Background: Treatment for children with attention deficit/hyperactivity disorder (ADHD) today is predominantly pharmacological. While it is the most common treatment, it might not always be the most appropriate one. Moreover, long term effects remain unclear. Behavior therapy (BT) and non-pharmacological treatments such as neurofeedback (NF) are promising alternatives, though there are no routine outpatient care/effectiveness studies yet that have included children with medication or changes in medication.
Methods/design: This paper presents the protocol of a randomized controlled trial to compare the effectiveness of a Slow Cortical Potential (SCP) NF protocol with self-management (SM) in a high frequent outpatient care setting. Both groups (NF/SM) receive a total of 30 high frequent therapy sessions. Additionally, 6 sessions are reserved for comorbid problems. The primary outcome measure is the reduction of ADHD core symptoms according to parent and teacher ratings.
Preliminary Results: Untill now 58 children were included in the study (48 males), with a mean age of 8.42 (1.34) years, and a mean IQ of 110 (13.37). Conners-3 parent and teacher ratings were used to estimate core symptom change. Since the study is still ongoing, and children are in different study stages, pre-post and follow-up results are not yet available for all children included. Preliminary results suggest overall good pre-post effects, though. For parent and teacher ratings an ANOVA with repeated measures yielded overall satisfying pre-post effects (η (2) 0.175-0.513). Differences between groups (NF vs. SM) could not yet be established (p = 0.81).
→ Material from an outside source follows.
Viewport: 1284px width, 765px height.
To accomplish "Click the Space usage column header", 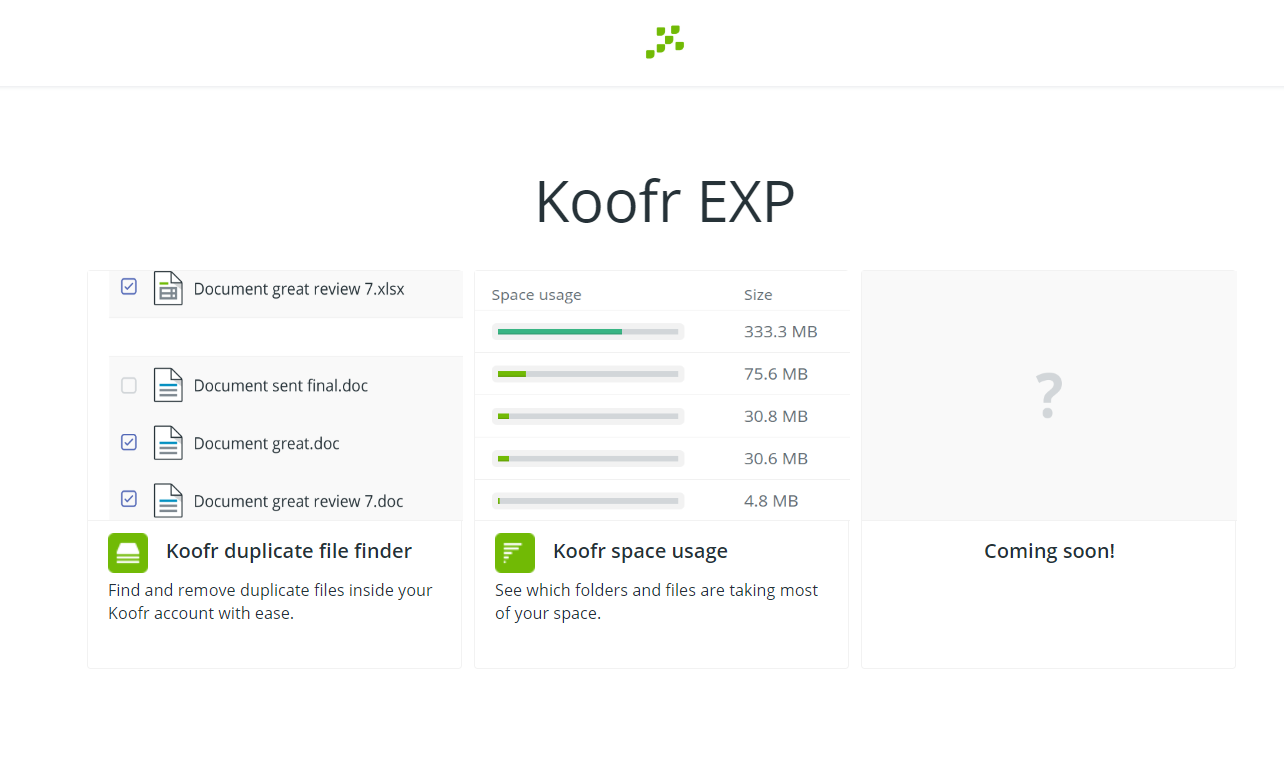I will [536, 294].
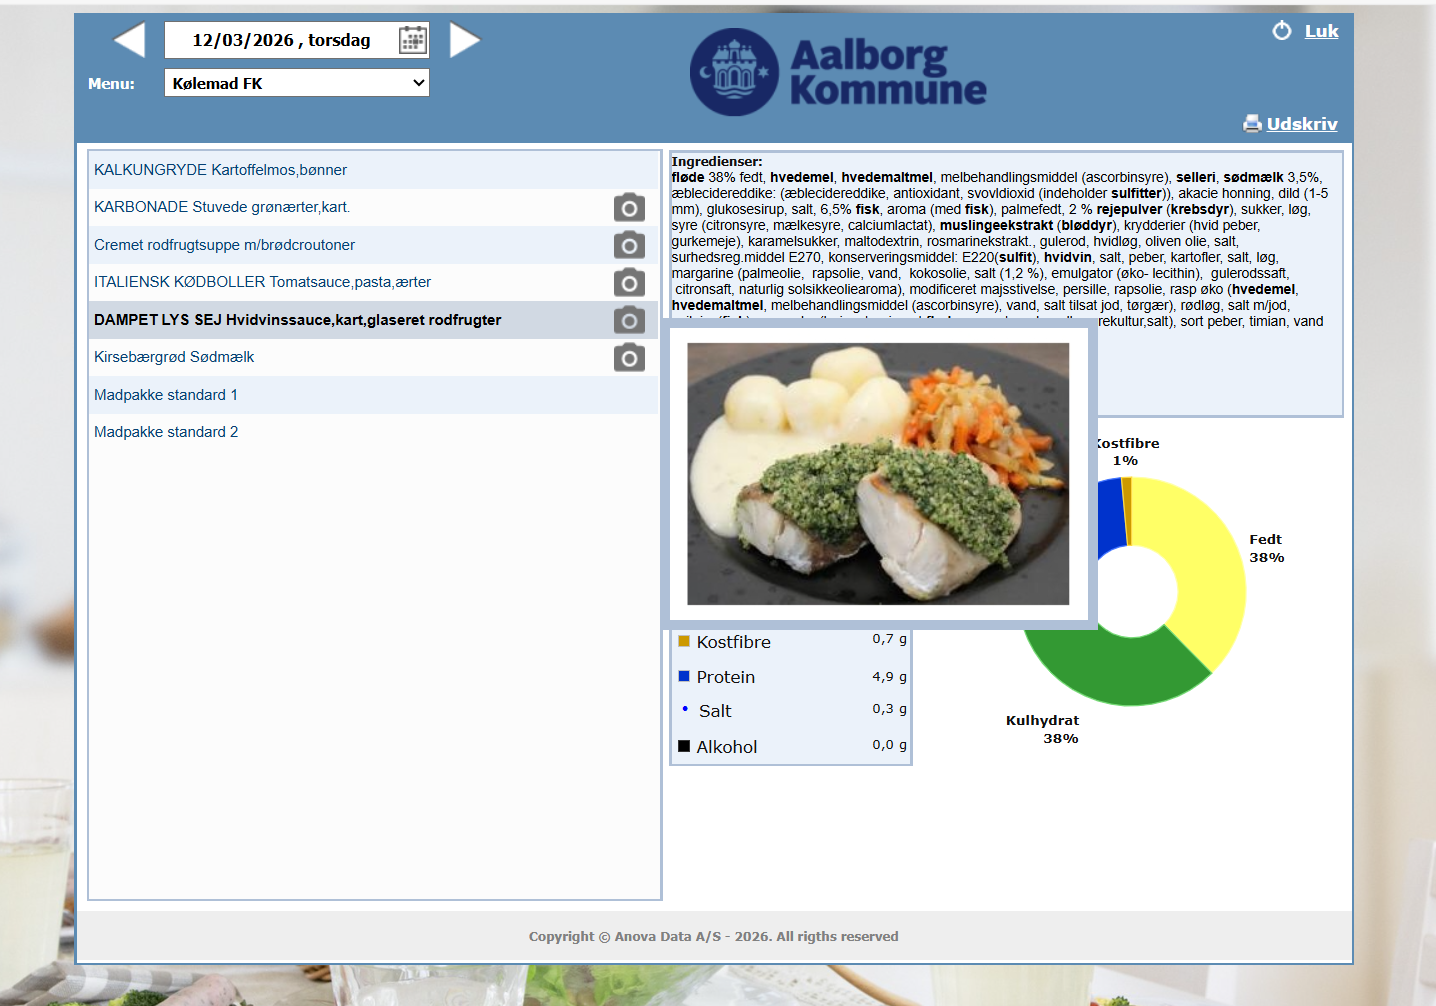
Task: Click the DAMPET LYS SEJ food photo
Action: (878, 474)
Discussion: This is the first randomized controlled trial to test the effectiveness of a NF protocol in a high frequent outpatient care setting that does not exclude children on or with changes in medication. First preliminary results show positive effects. The rationale for the trial, the design, and the strengths and limitations of the study are discussed.
Trial Registration: This trial is registered in www.clinicaltrials.gov as NCT01879644.